How to get the best from your employees-Part two
Ryan McCarthy CA outlines his formula for creating great workplace culture and bringing out the best in people
In brief
- To build good teams, you first need to recruit the right people
- McCarthy actively works on developing people so they can see a better future for themselves
- If you’re not fighting to develop yourself, you’re not going to win in the long-term
This is part two of a two-part interview with Ryan McCarthy CA. If you missed it, read part one now.
Photography by Andrew Ratter.
McCarthy is passionate about the efficacy of Gallup’s strengths-leadership approach. When he was at the Gallup conference in Nebraska, many people stopped and asked him his “magic formula” for being a good manager. He told them that he selects the best talent, focuses that talent on what people are naturally good at, and then helps them turn that talent into a strength. As a leader, his role is “to ensure the individual has the opportunity to use those strengths every day in an engaging environment”.
But to build good teams, you first need to recruit the right people. Stryker is one of the hardest places in the world to get a job, he says.
“You don’t come without six interviews.”
Gallup first interviews any potential candidate and measures his or her profile with the level of talent required.
“I’ve seen IQ tests, profiles and lots of different ways of doing recruitment,” he says. “I’ve never come across anything as accurate as Gallup. It’s uncanny.”
Once employed, McCarthy then works on actively developing people so they can see a better future for themselves. For this he adopts Gallup’s 34 strengths framework. Part of the process is to also become “more aware of your weaknesses, which we call derailers”. These derailers can include a person’s dominant strength when it gets in the way of what a person is actually trying to achieve.
“A lady in my team was very competitive,” he explains. “So even though competition was very motivating, it was also a derailer because she was competitive with other people in her team. We then worked with her to help her redefine what she was competitive with, so instead of competing with the team, it could be about competing for an outcome.”
Feedback hurts – but works
McCarthy keeps himself accountable with “truthful feedback”. Eighteen months into working at Stryker, he had a 360-degree review “delivered with an iron bar”. McCarthy admits that what hurt the most was being told he was too focused on the outcome and not enough on the team.
“I can move too fast, and leave people behind.”
Although he was frustrated at hearing the feedback, in hindsight it allowed him to become more self aware.
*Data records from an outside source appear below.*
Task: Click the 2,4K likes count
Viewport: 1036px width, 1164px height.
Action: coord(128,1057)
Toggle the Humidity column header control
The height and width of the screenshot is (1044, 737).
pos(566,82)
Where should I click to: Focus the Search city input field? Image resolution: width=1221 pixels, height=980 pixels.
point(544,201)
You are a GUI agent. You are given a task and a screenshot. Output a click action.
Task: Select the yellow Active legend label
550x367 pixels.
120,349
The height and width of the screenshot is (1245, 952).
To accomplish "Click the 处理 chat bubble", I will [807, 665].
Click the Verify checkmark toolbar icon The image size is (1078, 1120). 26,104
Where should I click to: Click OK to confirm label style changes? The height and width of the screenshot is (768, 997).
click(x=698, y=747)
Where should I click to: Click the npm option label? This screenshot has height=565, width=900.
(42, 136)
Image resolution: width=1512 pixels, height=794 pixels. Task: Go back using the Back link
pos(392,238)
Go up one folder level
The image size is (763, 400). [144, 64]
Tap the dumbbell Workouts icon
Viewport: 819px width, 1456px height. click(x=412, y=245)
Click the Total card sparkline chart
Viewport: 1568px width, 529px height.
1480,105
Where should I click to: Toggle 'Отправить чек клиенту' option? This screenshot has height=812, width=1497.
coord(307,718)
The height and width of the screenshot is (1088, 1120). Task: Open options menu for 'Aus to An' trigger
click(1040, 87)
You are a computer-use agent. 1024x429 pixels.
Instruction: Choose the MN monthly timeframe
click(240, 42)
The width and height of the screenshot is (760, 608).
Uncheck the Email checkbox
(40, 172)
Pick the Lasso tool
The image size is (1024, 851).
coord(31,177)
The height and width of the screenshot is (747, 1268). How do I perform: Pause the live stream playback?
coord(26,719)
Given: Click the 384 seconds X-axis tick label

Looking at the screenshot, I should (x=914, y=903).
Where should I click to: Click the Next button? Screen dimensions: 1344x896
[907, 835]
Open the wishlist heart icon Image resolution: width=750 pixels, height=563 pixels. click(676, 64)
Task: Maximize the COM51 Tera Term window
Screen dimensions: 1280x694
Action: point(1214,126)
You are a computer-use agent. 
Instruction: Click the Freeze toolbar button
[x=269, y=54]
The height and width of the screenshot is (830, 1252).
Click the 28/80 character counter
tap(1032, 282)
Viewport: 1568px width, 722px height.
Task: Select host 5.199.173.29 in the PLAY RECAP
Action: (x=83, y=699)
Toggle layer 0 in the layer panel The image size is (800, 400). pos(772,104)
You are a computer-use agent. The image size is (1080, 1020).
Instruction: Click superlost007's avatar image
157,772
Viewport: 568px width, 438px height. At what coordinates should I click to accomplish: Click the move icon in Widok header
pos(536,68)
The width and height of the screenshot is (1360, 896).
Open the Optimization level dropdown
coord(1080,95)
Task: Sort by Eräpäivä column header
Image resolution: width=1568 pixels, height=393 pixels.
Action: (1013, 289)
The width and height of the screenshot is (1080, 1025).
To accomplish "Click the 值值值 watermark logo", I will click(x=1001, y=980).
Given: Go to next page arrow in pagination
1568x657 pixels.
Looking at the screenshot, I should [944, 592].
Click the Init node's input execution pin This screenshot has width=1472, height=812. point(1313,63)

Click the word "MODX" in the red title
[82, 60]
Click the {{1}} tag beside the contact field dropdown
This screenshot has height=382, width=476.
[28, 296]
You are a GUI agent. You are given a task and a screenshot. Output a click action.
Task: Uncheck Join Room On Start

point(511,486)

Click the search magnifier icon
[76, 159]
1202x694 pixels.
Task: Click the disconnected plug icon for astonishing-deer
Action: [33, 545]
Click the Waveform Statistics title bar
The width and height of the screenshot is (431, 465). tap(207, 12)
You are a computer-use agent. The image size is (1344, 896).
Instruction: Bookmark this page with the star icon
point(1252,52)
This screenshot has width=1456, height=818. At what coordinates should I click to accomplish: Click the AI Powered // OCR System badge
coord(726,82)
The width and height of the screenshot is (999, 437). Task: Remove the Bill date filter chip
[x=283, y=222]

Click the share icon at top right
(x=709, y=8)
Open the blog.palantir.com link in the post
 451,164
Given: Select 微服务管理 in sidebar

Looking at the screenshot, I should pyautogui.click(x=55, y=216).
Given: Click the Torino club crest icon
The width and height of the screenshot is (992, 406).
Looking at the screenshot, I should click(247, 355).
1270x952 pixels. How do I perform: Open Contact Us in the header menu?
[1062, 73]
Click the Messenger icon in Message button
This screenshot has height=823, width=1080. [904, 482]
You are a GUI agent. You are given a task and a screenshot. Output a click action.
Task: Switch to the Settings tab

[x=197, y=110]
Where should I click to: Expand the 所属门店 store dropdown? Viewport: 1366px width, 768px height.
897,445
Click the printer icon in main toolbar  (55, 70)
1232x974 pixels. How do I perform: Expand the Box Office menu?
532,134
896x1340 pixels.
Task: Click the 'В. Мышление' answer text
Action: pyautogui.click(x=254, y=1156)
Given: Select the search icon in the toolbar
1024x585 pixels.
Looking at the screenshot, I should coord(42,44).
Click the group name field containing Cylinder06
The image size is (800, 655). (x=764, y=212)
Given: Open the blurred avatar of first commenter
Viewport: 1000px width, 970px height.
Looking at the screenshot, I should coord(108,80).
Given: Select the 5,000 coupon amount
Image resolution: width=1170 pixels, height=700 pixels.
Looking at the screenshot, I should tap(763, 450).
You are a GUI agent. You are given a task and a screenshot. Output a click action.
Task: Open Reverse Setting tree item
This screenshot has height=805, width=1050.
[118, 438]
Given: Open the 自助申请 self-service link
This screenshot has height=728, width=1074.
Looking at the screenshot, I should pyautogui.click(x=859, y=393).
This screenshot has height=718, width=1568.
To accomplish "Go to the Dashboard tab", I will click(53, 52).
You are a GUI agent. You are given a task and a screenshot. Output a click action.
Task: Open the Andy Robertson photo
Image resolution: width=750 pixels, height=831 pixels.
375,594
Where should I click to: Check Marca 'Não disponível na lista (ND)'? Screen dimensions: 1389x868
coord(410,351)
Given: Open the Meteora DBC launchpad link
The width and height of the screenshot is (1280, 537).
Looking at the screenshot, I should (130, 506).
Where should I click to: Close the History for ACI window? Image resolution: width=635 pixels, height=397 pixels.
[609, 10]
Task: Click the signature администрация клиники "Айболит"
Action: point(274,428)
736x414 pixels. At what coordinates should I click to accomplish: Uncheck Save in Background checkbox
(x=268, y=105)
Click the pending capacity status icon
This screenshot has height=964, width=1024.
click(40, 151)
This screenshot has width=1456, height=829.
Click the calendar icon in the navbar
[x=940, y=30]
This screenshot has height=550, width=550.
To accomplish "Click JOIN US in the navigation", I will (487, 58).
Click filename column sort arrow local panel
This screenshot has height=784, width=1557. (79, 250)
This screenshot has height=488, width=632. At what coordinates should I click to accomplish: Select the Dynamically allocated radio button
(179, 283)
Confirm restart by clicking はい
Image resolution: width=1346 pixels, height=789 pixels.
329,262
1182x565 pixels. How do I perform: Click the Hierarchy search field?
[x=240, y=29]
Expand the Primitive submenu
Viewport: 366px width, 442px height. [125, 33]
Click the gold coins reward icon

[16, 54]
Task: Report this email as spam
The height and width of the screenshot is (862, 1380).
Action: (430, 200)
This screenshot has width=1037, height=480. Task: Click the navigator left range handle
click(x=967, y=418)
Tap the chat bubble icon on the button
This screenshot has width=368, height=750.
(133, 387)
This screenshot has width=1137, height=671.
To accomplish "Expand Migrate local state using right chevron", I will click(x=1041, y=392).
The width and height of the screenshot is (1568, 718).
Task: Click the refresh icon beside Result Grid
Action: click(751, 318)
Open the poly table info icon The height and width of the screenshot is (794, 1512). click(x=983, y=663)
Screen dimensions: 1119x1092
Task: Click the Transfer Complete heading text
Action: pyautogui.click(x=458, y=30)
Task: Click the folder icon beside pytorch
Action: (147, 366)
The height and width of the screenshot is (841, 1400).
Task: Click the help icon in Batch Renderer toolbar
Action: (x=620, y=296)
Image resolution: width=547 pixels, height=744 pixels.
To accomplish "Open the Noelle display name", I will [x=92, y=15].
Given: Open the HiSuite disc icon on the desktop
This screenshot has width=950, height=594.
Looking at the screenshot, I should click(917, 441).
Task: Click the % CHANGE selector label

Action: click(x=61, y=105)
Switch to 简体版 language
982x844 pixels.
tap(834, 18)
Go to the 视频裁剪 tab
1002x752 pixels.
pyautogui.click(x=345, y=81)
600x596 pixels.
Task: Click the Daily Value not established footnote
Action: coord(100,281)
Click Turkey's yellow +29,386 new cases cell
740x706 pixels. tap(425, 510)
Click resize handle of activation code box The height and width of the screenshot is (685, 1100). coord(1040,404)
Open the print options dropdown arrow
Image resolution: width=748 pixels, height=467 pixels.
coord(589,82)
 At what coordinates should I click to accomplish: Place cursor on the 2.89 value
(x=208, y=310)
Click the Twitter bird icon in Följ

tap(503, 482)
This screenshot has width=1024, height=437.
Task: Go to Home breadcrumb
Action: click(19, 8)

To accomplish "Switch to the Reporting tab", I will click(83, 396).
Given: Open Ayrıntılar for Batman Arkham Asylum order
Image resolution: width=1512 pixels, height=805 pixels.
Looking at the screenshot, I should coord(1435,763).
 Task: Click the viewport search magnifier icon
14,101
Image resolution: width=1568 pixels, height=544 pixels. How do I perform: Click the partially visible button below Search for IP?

As an industry we need to be investing more in CAs getting better people leadership training.
“The further you go up in your career, the less truth you hear. You get into this spiral of thinking that you are incredibly successful and everyone else around you is not. Whereas keeping yourself grounded and having relationships that are good enough, that people care enough to tell you the truth, that’s the ultimate accountability.”
These days McCarthy actively seeks out feedback.
“Just recently I had a one-on-one meeting with Richard Barber, commercial manager, and I kept asking him until he told me, ‘you can be very judging of people’. I felt fine with that. I am aware of it.”
So how can chartered accountants become the best managers that they can be?
“As an industry we need to be investing more in CAs getting better people leadership training and learning more relationship skills. A chartered accountant who has strong relationships and technical expertise will be in far more conversations in a business and can add a lot more value.”
Getting proactive on ethics
He’s also an advocate of CAs taking a proactive role in keeping businesses ethical and transparent.
“As a professional body we’ve got to continue to fight for public policy that is right for Australia and New Zealand. Taxation is a great example of where Chartered Accountants ANZ can make a big difference. Our voice needs to be clear and active.”
Focus relentlessly on your own development.
And his advice to other chartered accountants?
“Focus relentlessly on your own development. If you’re not fighting to develop yourself, you’re not going to win in the long term.”
As for McCarthy, he credits much of his success to his family. The only person more nervous than him at his first boxing fight was his wife, Sonja. “My family is my biggest support. They seem to believe that I can do anything. Knowing that just makes me feel like I can.”